The links between rightwing “free market” groups and the anti-choice movement at the national level have been researched and reported by RH Reality Check and Politico. ALEC funders Charles and David Koch have been creating pass-through entities like “Freedom Partners” to secretly funnel millions of dollars to anti-choice groups including Americans United for Life Action, Concerned Women for America Legislative Action Committee, and the Susan B. Anthony List.
The structure of these organizations and the complicated layers of pass-through entities shield the disclosure of individual donors, making the tracing of money virtually impossible.
In Wisconsin, this interconnection was recently revealed with the unveiling of documents from a second “John Doe” investigation of alleged illegal campaign coordination between Scott Walker and so-called independent groups. The Club for Growth was at the center of a scheme to coordinate with Walker and funnel money to independent groups to defeat recall efforts. The beneficiaries from this laundering network were not just business groups like Wisconsin Manufacturers and Commerce, but Wisconsin Right to Life, which received almost $350,000.
Last year, Wisconsin Right to Life pushed through bills to force women contemplating abortion to undergo invasive vaginal ultrasounds, to require hospital-admitting privileges for abortion providers and to restrict medication abortion. Wisconsin Family Action, an anti-gay-rights group that also lobbied extensively for these anti-abortion policies, received $1.2 million.

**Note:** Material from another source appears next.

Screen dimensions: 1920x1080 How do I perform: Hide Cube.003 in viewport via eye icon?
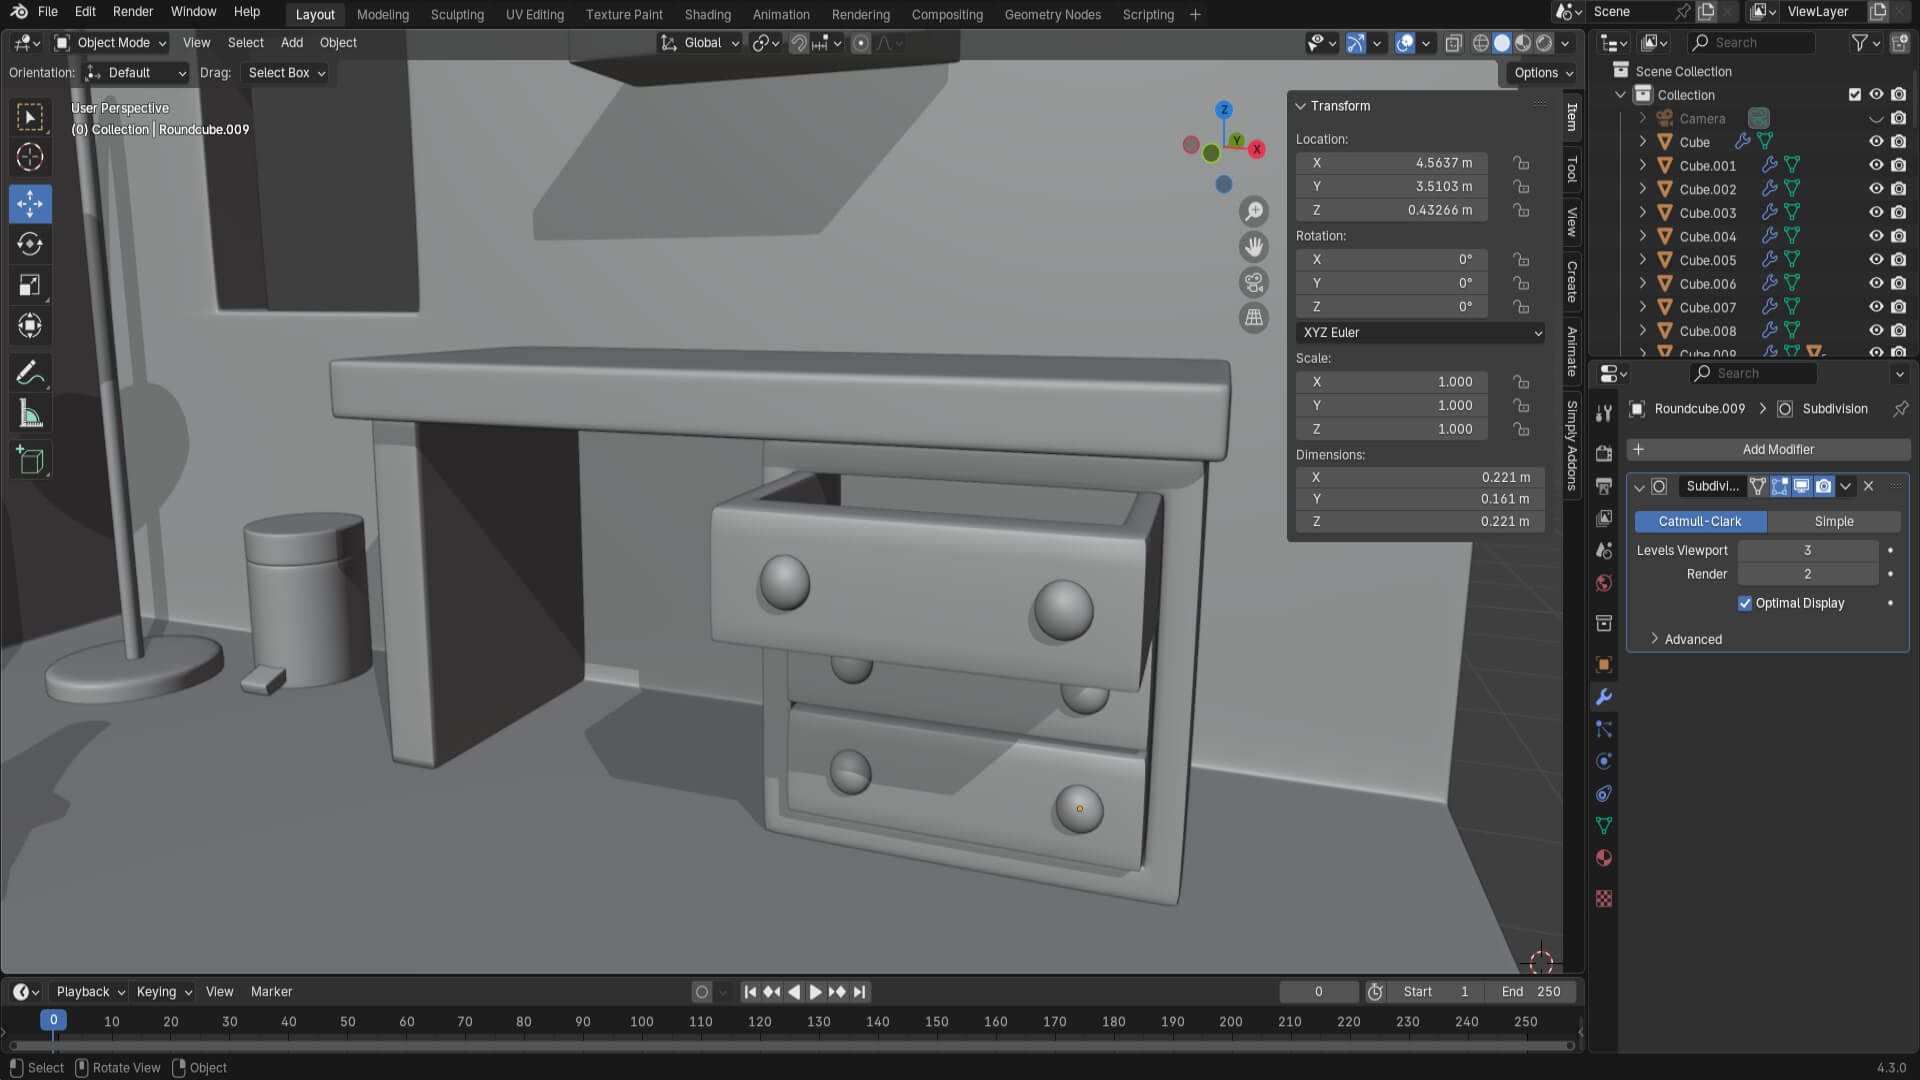(1876, 212)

In the ALEC convention hall in Dallas, anti-choice groups displayed their wares—dozens of model policies and pink or blue little feet pins to wear on your lapel (the colors are a recent addition). The National Pro-Life Alliance touted itself as more “grassroots than the other group,” but had a “niche” in pushing forced ultrasound bills, identifying Wisconsin as having one of the “strongest” (i.e., most invasive) ultrasound laws in the country.
The group leading the legislative charge, however, is Americans United for Life. It boasted that it had more than 50 pieces of “model” legislation, and it displayed over a dozen different model bills. Many of these “model” policies, including mandatory hospital admitting privileges for abortion providers, excluding abortion coverage from health care exchanges, and defunding Planned Parenthood, have already passed in Wisconsin.
As I chatted with the young woman in the booth about the group’s and its messaging shift towards the debunked notion that abortion hurts women, her male co-worker circled behind me, looking at my nametag and then my face. He finally stated, “You did a nice job at the hearing,” though he obviously had not enjoyed my testimony several weeks before in front of the U.S. Senate Judiciary Committee in support of the federal Women’s Health Protection Act, co-sponsored by Wisconsin’s Senator Tammy Baldwin. This Act would invalidate state abortion restrictions that are not related to improving women’s health and safety and result in restricting access to abortion.
The American Life League guy later tweeted that I had taken all of their model bills and wondered if I had changed my position. I responded that I had not, but hoped that one day he would stop interfering with women’s personal, private decisions.
At ALEC conventions, you hear a lot of incessant talk about “freedom” and “liberty.” But ALEC is willing to disregard “freedom” and “liberty” when its political interests align with a movement committed to denying women their most basic freedoms and liberties.
Women know that we are in the best position to make decisions about our reproductive health care. We are in a better position than Scott Walker or the Koch brothers and even the American Life League guy behind the table. And no amount of Koch money will ever change that.
Wisconsin State Representative Chris Taylor writes about ALEC for The Progressive.